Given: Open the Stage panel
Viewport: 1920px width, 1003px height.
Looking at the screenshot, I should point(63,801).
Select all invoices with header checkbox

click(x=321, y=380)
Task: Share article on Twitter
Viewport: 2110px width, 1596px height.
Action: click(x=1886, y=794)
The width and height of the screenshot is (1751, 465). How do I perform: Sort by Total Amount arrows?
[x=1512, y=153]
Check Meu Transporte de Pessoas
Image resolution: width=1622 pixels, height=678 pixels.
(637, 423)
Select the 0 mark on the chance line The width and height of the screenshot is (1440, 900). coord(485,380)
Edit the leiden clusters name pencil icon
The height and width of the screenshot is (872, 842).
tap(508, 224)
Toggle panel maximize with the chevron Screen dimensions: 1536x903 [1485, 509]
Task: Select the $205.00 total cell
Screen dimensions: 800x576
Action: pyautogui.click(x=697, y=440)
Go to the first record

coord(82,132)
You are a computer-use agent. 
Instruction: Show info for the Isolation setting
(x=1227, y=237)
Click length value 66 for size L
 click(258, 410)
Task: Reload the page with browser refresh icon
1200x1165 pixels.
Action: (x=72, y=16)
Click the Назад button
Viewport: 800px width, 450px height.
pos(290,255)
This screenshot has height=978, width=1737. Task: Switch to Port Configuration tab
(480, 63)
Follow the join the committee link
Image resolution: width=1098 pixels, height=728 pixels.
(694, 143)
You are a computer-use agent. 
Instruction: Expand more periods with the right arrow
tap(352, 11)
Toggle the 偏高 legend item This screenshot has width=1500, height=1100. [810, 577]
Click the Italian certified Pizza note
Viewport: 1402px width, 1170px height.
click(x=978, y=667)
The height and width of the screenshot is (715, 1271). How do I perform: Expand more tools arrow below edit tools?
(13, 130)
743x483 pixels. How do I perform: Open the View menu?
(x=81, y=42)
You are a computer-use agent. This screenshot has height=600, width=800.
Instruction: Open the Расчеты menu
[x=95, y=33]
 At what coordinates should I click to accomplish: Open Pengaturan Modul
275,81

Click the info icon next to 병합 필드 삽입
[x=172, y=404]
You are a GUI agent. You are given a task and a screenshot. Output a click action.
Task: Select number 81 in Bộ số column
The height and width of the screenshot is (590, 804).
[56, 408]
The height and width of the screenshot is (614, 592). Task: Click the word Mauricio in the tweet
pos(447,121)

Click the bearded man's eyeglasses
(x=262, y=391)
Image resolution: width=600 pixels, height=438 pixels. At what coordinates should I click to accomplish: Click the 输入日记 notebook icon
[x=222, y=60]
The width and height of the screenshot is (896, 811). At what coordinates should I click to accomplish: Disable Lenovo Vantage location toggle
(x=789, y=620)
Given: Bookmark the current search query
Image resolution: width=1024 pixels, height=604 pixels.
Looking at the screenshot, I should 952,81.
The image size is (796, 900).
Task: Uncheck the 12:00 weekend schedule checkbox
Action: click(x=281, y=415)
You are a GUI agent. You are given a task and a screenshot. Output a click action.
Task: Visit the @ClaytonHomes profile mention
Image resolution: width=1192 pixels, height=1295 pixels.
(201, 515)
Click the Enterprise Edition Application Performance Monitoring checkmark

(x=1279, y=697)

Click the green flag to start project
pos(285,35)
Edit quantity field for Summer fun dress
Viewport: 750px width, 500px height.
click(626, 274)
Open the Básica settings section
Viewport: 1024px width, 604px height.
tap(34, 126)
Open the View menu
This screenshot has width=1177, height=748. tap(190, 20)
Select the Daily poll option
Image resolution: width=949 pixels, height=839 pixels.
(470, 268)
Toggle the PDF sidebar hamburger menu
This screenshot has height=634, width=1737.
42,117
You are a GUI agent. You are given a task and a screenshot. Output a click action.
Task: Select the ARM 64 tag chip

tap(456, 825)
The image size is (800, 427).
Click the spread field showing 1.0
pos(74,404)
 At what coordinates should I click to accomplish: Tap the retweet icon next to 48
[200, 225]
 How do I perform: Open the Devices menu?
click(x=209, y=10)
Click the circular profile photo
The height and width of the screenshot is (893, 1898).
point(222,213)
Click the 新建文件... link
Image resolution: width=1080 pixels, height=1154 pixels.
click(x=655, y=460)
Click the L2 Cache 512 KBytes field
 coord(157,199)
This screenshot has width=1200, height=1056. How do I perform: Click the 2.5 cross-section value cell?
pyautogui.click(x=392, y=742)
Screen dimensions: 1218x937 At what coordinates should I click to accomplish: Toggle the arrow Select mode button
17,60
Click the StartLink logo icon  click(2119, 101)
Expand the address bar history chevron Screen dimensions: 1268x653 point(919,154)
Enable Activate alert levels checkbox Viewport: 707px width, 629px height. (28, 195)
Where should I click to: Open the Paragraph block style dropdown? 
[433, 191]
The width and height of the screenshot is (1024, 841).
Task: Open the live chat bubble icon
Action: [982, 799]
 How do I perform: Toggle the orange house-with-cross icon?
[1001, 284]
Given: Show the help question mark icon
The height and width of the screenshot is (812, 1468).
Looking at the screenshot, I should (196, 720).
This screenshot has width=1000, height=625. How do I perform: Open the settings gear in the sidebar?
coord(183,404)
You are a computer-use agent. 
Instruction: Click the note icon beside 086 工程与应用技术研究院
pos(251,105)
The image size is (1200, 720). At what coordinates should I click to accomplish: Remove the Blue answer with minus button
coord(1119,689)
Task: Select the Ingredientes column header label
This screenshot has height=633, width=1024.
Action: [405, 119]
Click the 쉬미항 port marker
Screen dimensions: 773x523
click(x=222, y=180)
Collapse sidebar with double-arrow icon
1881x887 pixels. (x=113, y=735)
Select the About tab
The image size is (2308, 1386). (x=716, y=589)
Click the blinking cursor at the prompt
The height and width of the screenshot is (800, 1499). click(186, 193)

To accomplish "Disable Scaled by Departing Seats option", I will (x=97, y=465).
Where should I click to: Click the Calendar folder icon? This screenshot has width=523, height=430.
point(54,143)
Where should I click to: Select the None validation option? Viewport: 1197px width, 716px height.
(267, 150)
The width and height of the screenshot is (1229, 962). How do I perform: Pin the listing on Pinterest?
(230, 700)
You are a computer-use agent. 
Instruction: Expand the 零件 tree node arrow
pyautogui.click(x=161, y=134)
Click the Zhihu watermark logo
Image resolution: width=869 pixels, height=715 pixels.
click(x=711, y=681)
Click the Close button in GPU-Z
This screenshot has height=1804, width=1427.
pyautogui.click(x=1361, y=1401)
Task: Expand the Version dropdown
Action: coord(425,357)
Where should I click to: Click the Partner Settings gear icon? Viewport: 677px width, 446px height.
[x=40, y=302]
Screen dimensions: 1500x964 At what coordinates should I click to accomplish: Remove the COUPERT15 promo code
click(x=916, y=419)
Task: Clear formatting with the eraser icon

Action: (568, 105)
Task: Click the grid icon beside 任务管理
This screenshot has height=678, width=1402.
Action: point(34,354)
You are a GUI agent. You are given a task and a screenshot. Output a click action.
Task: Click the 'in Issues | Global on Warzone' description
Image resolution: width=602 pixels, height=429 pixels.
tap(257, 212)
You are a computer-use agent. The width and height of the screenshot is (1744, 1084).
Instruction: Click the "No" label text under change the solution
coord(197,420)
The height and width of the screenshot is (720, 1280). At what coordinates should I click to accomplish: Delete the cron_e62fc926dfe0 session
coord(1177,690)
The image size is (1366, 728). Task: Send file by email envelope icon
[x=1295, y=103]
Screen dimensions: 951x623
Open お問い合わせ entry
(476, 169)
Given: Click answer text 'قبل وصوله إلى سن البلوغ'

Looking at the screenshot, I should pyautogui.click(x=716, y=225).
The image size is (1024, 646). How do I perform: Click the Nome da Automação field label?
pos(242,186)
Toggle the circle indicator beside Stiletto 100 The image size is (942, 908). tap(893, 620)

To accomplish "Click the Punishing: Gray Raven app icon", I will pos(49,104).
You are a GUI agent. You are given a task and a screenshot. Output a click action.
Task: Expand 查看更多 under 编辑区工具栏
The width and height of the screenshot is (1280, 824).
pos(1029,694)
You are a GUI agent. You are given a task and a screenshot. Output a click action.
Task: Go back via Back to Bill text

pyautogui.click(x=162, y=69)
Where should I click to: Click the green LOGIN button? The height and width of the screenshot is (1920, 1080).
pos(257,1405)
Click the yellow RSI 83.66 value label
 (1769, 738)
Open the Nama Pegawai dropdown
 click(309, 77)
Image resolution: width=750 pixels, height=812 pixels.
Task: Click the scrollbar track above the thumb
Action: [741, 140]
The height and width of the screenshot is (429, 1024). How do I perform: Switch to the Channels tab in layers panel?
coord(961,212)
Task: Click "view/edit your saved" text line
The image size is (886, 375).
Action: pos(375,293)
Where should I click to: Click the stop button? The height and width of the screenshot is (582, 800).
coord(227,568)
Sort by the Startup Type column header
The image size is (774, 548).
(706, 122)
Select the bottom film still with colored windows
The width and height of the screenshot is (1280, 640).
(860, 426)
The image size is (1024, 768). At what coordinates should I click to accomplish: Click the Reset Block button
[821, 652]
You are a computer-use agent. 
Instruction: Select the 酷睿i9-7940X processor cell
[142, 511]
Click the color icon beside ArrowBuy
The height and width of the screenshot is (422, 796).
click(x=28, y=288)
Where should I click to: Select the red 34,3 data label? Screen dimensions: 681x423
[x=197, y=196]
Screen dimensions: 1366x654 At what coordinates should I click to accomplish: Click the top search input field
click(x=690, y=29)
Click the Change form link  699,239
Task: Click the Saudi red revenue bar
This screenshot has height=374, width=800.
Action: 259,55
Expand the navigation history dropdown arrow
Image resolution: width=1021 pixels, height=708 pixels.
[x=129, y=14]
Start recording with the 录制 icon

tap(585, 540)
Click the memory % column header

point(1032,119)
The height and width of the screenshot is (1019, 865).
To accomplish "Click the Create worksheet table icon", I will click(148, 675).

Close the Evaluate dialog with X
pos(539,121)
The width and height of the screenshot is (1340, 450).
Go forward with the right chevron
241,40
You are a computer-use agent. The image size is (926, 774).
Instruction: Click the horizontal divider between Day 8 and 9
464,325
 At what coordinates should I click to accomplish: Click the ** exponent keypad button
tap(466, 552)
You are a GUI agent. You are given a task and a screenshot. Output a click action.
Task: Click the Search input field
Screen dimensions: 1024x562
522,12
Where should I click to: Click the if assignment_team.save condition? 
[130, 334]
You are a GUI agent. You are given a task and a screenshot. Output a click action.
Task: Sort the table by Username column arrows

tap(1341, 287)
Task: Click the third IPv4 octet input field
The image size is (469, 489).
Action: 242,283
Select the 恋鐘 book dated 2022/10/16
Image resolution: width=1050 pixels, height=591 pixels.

-*-

• YOUR ASSIGNMENT
Once the line with "Task: Click the Search input field" is found, write out that line and every one after it through the last line of the records, exactly and with nothing else.

• EXPECTED OUTPUT
Task: Click the Search input field
Screen dimensions: 1024x562
522,12
Where should I click to: Click the if assignment_team.save condition? 
[130, 334]
You are a GUI agent. You are given a task and a screenshot. Output a click action.
Task: Sort the table by Username column arrows

tap(1341, 287)
Task: Click the third IPv4 octet input field
The image size is (469, 489).
Action: 242,283
Select the 恋鐘 book dated 2022/10/16
Image resolution: width=1050 pixels, height=591 pixels.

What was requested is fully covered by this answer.